#### Exercise directions:
Repeat every line of the listing below with "screenshot" replaced by "screen capture" and nothing else altered. Omit the pictures from your answer.

··· Data shown ···

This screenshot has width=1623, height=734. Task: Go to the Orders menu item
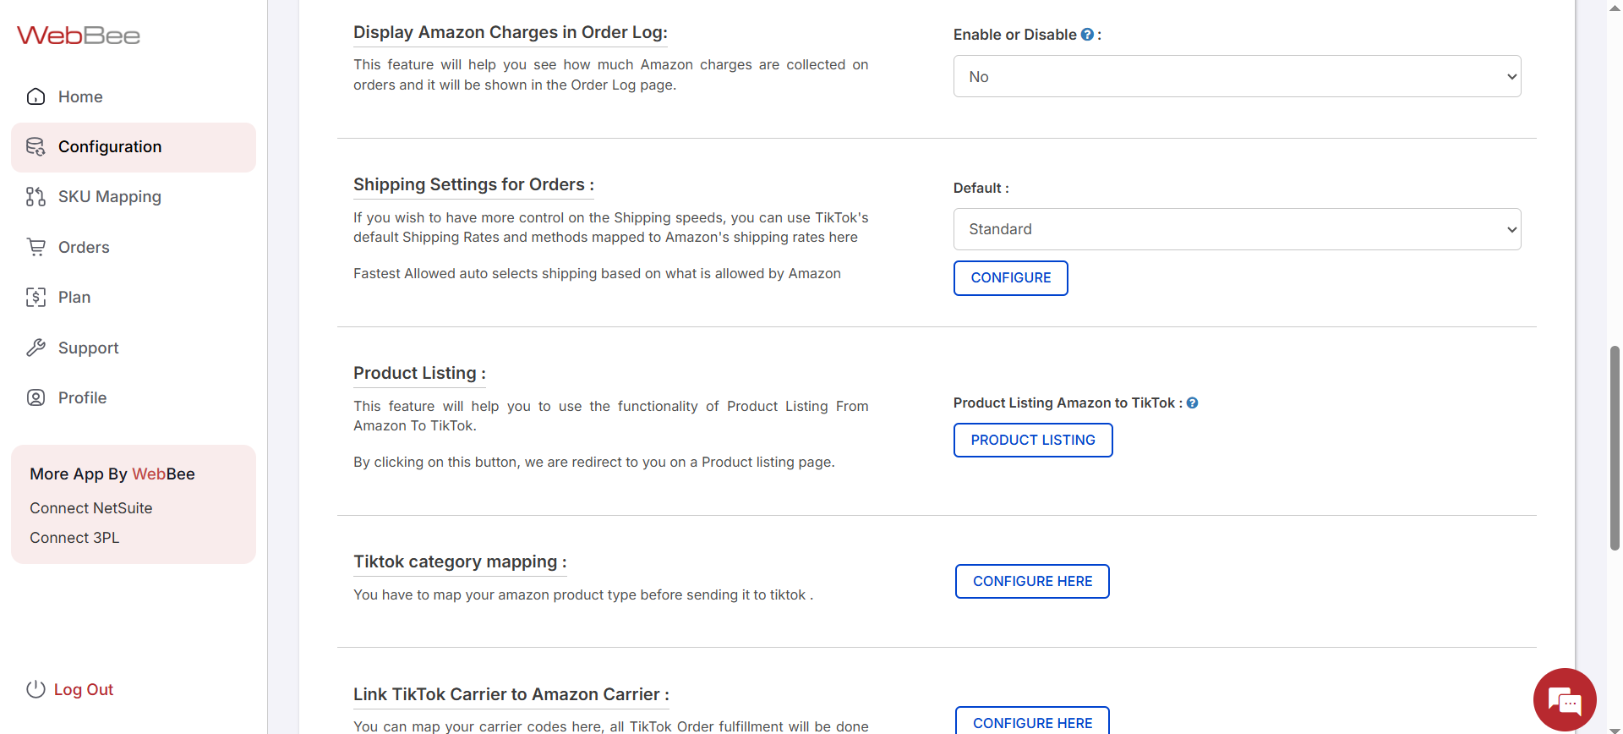tap(84, 247)
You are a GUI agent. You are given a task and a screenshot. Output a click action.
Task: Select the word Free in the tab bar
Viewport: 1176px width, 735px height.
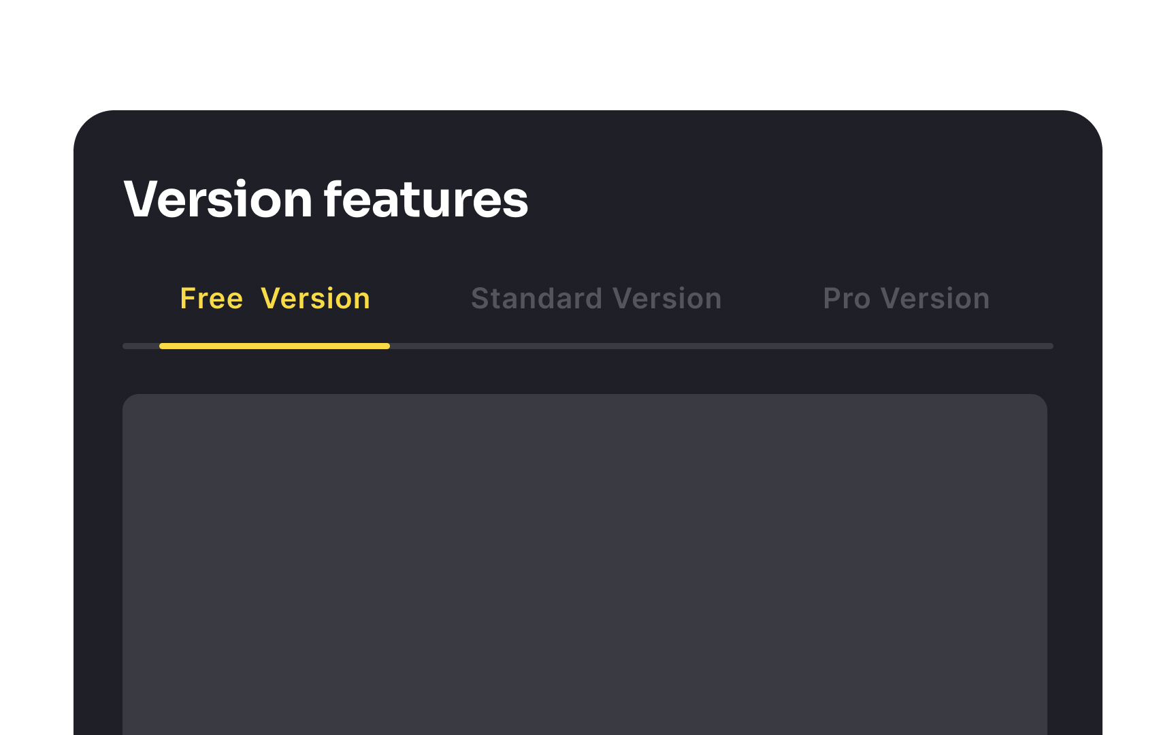(212, 298)
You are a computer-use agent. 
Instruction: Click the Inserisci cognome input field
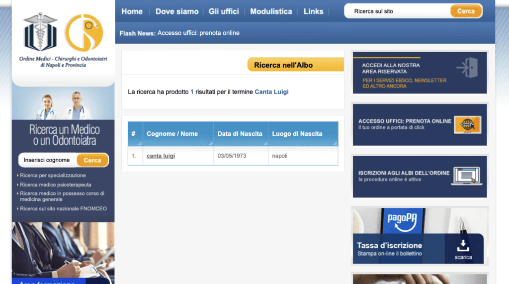point(48,160)
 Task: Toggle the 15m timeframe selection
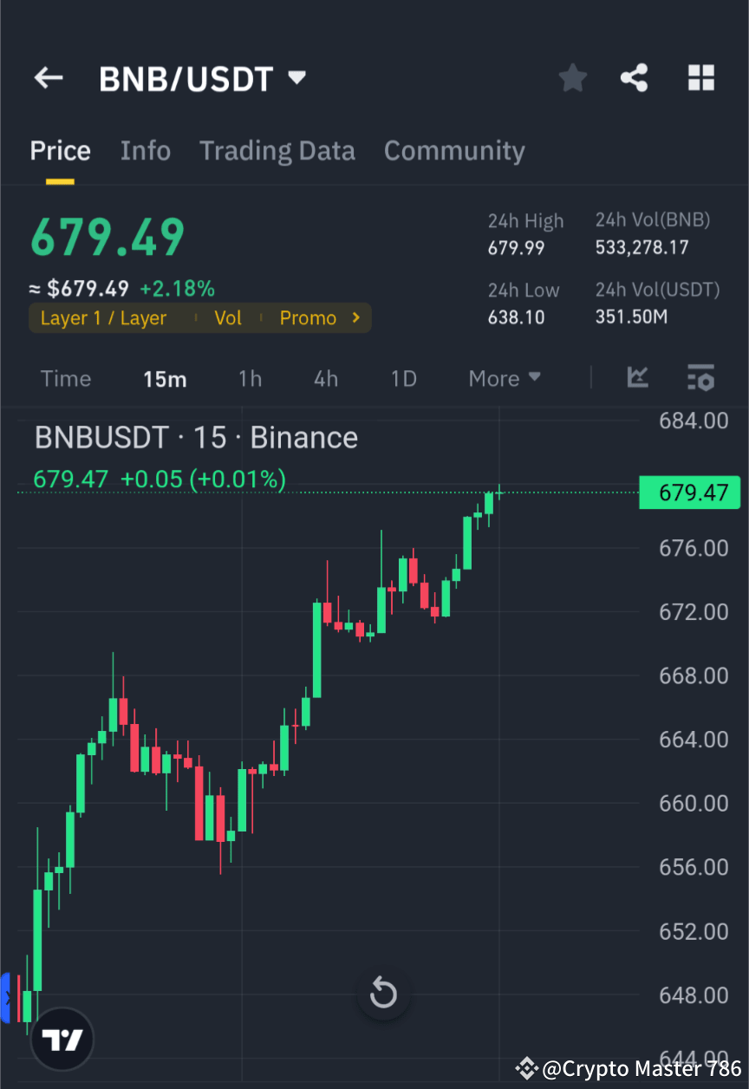tap(165, 378)
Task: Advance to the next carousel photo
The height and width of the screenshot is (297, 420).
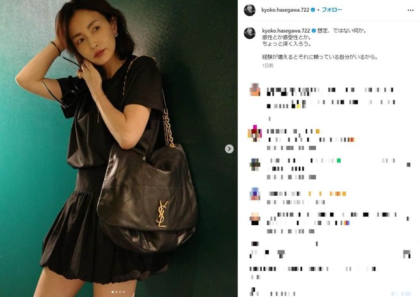Action: [229, 149]
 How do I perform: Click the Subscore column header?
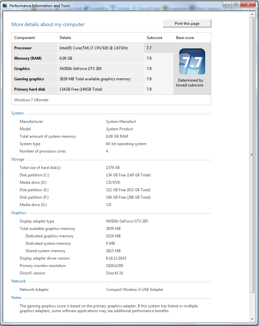(x=154, y=38)
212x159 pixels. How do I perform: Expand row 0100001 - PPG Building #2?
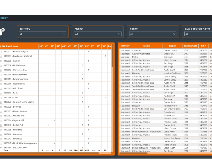1,52
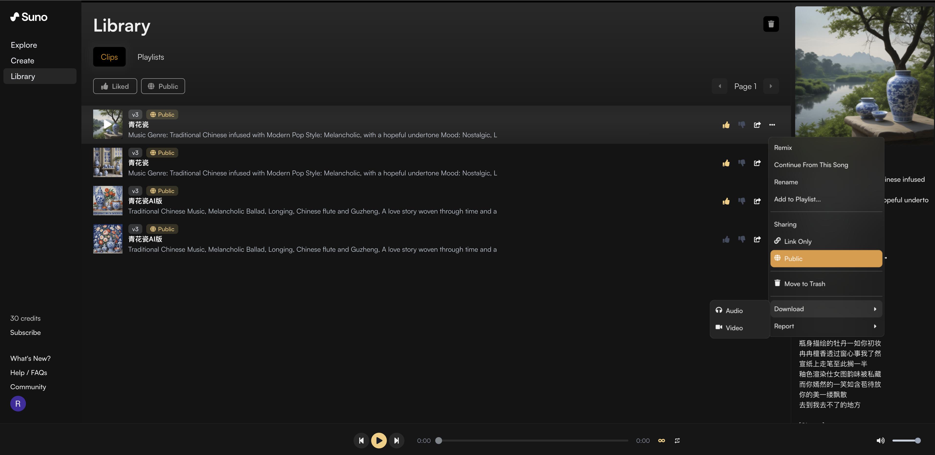
Task: Enable the Liked filter
Action: click(x=115, y=86)
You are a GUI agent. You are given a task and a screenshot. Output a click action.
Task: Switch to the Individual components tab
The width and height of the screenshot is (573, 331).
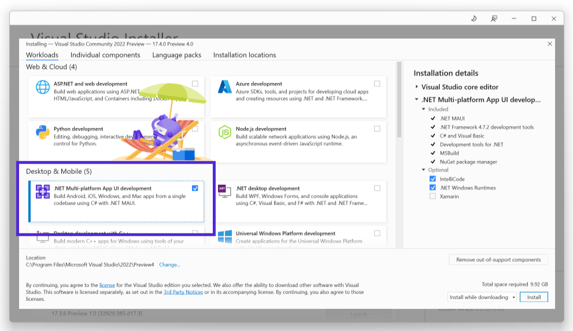[x=105, y=55]
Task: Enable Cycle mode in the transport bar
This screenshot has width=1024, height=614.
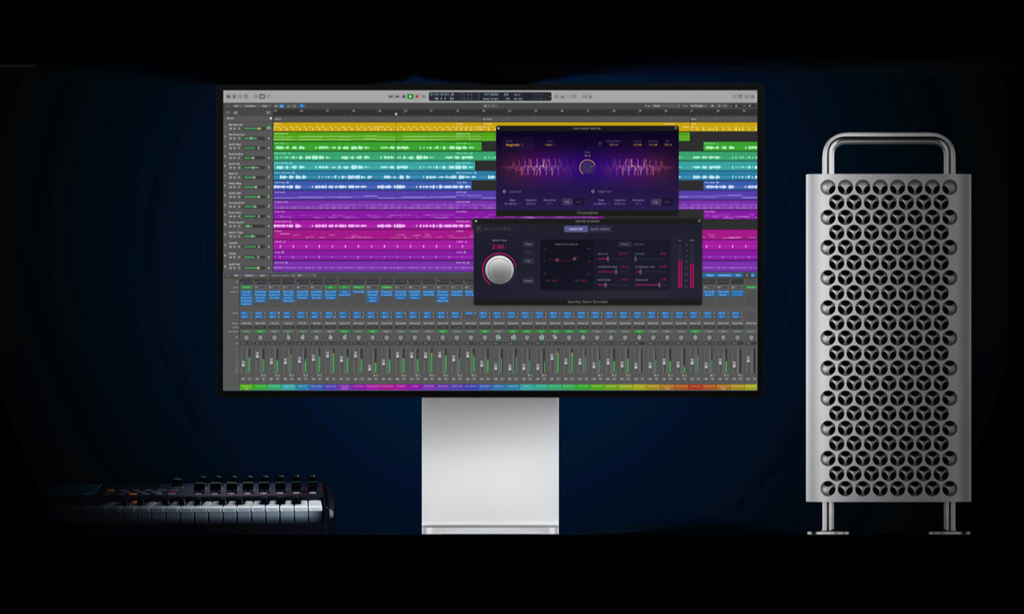Action: tap(423, 96)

···

#### Complete output:
This screen capture has width=1623, height=734. Task: Go to the Orders menu item
tap(84, 247)
You are a GUI agent. You are given a task and a screen capture. Output a click action.
Task: Select the word Free in the tab bar
Viewport: 1176px width, 735px height.
(212, 298)
You are a computer-use agent. 
Instruction: Click the Inserisci cognome input field
point(48,160)
 Task: Toggle the 15m timeframe selection
tap(165, 378)
Task: Advance to the next carousel photo
The height and width of the screen capture is (297, 420).
Action: [229, 149]
 How do I perform: Click the Subscore column header?
(x=154, y=38)
212x159 pixels. How do I perform: Expand row 0100001 - PPG Building #2?
1,52
Task: Enable the Liked filter
Action: click(x=115, y=86)
You are a GUI agent. You are given a task and a screen capture. Output a click action.
Task: Switch to the Individual components tab
The width and height of the screen capture is (573, 331).
[x=105, y=55]
Task: Enable Cycle mode in the transport bar
This screen capture has width=1024, height=614.
Action: tap(423, 96)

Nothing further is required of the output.